Even worse was the Republican inclination of her family. Her grandfather, James Connelly, one of the original thirteen Bloody Sunday martyrs, had been executed for proclaiming Ireland a republic, free and separate from Britain. Her father, Padraic McCarthy, remained a loyal Fenian and member of Sinn Fein during the apathetic years of the fifties and sixties, and all three of her brothers, self-proclaimed IRA members, had done their time in Long Kesh and the H-Blocks, formerly “the Maze,” a prison located outside of Belfast on the scenic road that led to the Glens of Antrim.

Armed with cakes and chocolate biscuits, two of her sisters had made monthly pilgrimages to the jail cells to visit their husbands, all political prisoners, all IRA members, all indivisibly harboring a rabid hatred of everything British.

They were dead now, her father, her mother, her brothers, all victims of plastic bullets, those six-inch-long, three-inch-wide missiles condemned by Parliament and the Human Rights Commission for use in the London riots but accepted as commonplace against the Irish Catholic population of Ulster.
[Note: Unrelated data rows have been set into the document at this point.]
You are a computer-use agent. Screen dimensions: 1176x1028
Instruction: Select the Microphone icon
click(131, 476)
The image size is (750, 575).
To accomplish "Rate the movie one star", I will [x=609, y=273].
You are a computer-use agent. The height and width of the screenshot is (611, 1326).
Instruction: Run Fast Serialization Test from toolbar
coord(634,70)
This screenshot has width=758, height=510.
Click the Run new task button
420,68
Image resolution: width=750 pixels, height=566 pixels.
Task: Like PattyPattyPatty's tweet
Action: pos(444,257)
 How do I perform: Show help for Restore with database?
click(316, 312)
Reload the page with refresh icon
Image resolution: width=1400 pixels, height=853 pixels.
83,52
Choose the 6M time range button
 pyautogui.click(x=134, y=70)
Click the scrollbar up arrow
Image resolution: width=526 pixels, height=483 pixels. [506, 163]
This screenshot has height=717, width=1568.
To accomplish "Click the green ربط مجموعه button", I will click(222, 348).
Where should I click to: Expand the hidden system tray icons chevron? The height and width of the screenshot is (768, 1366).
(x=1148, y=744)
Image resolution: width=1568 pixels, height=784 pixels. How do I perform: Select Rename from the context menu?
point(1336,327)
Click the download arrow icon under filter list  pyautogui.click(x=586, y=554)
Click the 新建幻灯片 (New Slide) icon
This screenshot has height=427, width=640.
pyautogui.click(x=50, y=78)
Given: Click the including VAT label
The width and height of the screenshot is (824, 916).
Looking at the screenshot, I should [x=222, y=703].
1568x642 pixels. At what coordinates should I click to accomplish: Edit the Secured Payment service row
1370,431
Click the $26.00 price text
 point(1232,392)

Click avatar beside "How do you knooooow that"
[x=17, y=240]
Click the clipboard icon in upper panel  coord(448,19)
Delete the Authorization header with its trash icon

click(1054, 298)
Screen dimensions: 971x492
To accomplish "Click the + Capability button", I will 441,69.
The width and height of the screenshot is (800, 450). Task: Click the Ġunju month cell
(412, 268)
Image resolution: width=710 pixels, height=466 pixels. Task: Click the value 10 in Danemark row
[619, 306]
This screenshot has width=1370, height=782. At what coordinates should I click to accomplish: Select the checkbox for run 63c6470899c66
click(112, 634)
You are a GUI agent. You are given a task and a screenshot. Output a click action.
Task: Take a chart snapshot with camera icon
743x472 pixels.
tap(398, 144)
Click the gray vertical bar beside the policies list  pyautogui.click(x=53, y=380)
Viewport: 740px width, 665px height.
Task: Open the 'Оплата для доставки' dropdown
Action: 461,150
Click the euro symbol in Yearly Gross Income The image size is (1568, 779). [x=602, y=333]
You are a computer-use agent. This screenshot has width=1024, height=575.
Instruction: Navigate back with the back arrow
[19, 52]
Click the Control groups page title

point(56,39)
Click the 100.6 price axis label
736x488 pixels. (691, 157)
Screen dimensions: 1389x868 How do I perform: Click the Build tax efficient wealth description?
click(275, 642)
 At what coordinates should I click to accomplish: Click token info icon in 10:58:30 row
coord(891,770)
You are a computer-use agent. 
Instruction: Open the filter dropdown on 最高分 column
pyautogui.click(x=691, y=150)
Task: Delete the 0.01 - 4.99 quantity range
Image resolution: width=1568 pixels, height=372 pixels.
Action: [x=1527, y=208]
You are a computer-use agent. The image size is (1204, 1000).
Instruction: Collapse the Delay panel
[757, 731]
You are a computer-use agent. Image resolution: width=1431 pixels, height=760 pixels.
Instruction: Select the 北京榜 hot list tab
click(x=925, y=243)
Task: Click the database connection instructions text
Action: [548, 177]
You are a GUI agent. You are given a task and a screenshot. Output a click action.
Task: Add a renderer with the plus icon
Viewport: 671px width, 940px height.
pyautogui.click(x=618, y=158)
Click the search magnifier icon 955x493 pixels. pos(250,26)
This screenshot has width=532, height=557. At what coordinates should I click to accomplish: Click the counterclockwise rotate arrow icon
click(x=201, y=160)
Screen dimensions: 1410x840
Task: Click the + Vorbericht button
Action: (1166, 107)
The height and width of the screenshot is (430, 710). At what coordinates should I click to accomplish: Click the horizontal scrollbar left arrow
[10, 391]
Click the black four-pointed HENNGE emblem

Lance Cavendish, liberal reporter for the London
Times
, reported that the lethal missiles were projected with deadly force from the guns of Ulster's finest, the Royal Constabulary, the same pro-union force who shot men in the backs if they crossed into the Shankill at night and who bashed the heads of children carrying rosary beads in the Falls.

They had died, all together on one shattering night, and Annie had taken her in. Gentle, warmhearted Annie, her godmother, the mother of her heart, the woman in whose ample lap she had rocked, at whose table she had worked on her lessons, drunk her tea, consumed a thousand salty, grease-soaked fries, the table where slowly, painfully, over years of unconditional love, the empty hole in her heart had filled and she had smiled and teased and laughed and loved as if the ugly, hate-filled, rampaging crowd had never broken through the Cupar Street barrier and destroyed everything and everyone that was hers.